**Activity**
Using the data beneath, show every line that includes the word "title".
=== Begin Enclosure ===
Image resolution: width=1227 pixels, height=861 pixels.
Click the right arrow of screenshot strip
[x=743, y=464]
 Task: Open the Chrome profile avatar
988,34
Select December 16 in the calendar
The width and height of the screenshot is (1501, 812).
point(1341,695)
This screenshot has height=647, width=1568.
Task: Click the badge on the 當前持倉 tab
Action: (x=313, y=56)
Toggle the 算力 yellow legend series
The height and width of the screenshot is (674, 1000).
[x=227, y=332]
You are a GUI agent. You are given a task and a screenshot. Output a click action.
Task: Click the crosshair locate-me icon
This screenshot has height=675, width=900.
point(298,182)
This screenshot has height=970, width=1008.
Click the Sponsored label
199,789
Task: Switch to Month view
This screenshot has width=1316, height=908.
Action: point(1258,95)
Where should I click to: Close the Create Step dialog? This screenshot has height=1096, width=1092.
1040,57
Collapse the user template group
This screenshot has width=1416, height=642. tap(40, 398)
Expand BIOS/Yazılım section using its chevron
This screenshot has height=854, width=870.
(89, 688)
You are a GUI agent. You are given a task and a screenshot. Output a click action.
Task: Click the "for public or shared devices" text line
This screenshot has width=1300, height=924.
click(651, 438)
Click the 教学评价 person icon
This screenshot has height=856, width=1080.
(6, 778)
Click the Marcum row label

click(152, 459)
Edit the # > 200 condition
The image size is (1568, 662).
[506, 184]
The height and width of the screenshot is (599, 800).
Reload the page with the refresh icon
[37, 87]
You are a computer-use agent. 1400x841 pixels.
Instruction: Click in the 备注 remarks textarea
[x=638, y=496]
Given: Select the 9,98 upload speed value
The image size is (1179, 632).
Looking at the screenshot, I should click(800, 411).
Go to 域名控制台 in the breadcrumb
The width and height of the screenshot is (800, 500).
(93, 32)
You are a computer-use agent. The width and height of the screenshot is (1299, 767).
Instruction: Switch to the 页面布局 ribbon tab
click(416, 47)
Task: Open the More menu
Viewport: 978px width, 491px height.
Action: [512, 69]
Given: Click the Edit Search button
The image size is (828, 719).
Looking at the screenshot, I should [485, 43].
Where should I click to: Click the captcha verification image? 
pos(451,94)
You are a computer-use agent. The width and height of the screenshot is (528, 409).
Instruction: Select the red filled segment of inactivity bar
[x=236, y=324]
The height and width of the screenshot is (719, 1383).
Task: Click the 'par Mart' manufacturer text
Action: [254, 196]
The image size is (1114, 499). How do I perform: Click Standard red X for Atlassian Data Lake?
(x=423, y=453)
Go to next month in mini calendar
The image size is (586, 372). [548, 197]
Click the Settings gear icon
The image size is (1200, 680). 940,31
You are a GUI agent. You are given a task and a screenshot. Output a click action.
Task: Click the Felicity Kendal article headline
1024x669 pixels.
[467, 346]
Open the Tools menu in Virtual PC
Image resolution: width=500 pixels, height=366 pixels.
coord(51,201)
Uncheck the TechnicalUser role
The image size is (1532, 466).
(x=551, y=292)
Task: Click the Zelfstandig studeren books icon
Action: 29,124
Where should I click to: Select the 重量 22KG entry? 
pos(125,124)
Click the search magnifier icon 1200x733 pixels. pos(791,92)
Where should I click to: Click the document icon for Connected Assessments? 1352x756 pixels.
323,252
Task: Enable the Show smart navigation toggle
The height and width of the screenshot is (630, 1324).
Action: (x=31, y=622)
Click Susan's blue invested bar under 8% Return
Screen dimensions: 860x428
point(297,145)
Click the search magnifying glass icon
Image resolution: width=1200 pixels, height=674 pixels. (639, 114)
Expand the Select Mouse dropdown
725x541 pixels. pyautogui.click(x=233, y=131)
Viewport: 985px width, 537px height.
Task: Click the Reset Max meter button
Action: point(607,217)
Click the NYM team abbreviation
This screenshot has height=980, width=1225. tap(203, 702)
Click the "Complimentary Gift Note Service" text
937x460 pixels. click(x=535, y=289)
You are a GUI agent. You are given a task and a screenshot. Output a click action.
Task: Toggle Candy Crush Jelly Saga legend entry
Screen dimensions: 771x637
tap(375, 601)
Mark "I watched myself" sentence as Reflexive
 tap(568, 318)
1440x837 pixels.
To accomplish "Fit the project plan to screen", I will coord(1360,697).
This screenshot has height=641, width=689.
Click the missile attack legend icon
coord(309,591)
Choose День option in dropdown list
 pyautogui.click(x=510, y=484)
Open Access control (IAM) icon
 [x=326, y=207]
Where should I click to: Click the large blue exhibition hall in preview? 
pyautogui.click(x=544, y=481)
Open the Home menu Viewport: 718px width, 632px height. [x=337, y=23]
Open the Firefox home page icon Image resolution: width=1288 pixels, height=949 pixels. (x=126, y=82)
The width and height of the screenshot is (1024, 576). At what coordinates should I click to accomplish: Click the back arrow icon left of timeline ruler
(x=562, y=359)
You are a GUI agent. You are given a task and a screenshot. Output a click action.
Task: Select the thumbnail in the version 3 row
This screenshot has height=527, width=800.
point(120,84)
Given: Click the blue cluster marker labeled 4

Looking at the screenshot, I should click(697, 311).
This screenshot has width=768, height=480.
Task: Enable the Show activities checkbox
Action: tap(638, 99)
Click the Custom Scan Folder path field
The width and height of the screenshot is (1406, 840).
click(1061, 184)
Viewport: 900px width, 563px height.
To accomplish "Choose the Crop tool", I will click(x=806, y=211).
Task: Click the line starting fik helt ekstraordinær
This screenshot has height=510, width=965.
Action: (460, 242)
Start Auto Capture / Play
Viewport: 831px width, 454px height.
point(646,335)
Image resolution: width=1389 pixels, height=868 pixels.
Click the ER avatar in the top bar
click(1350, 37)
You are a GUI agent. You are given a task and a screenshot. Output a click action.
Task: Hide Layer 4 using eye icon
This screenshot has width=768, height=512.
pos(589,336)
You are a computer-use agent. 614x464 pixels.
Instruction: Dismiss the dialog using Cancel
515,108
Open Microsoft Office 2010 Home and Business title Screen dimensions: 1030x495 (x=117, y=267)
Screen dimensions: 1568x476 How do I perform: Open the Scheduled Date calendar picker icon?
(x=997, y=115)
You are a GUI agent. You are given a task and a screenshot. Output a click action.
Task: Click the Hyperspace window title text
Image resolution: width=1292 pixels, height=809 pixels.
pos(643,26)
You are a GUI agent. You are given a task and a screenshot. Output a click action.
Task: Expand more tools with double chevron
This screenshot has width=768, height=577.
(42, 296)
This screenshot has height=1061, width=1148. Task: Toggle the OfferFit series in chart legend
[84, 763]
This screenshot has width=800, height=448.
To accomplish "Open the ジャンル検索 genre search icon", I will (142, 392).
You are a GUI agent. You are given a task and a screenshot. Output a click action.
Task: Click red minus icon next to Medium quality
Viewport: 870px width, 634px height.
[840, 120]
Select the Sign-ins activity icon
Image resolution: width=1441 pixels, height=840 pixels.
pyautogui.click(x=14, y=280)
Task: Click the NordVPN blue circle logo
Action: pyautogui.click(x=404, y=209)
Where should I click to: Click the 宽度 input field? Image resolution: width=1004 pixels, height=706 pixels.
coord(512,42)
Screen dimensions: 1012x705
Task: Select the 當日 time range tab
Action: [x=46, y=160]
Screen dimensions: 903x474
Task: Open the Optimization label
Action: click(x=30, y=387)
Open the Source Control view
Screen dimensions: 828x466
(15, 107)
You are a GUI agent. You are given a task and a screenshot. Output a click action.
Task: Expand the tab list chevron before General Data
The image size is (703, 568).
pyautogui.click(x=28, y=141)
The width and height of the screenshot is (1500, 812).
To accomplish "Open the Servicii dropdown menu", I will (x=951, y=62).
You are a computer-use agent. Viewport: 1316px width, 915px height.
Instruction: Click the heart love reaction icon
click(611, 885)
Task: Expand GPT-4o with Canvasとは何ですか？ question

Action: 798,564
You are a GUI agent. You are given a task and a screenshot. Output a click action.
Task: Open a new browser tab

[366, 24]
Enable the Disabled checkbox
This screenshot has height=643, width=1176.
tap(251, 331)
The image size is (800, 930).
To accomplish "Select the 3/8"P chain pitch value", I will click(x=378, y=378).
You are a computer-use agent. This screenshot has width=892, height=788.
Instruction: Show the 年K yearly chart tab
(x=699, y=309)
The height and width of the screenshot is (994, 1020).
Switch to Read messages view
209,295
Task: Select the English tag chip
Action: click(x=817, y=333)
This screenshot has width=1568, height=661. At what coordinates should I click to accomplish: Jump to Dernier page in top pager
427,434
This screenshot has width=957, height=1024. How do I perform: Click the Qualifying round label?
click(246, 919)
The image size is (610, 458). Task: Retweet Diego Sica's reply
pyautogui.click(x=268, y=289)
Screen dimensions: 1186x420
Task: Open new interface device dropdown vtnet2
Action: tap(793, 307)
=== End Enclosure ===
**Finished task**
Open Microsoft Office 2010 Home and Business title Screen dimensions: 1030x495 (x=117, y=267)
Task: Click the Hyperspace window title text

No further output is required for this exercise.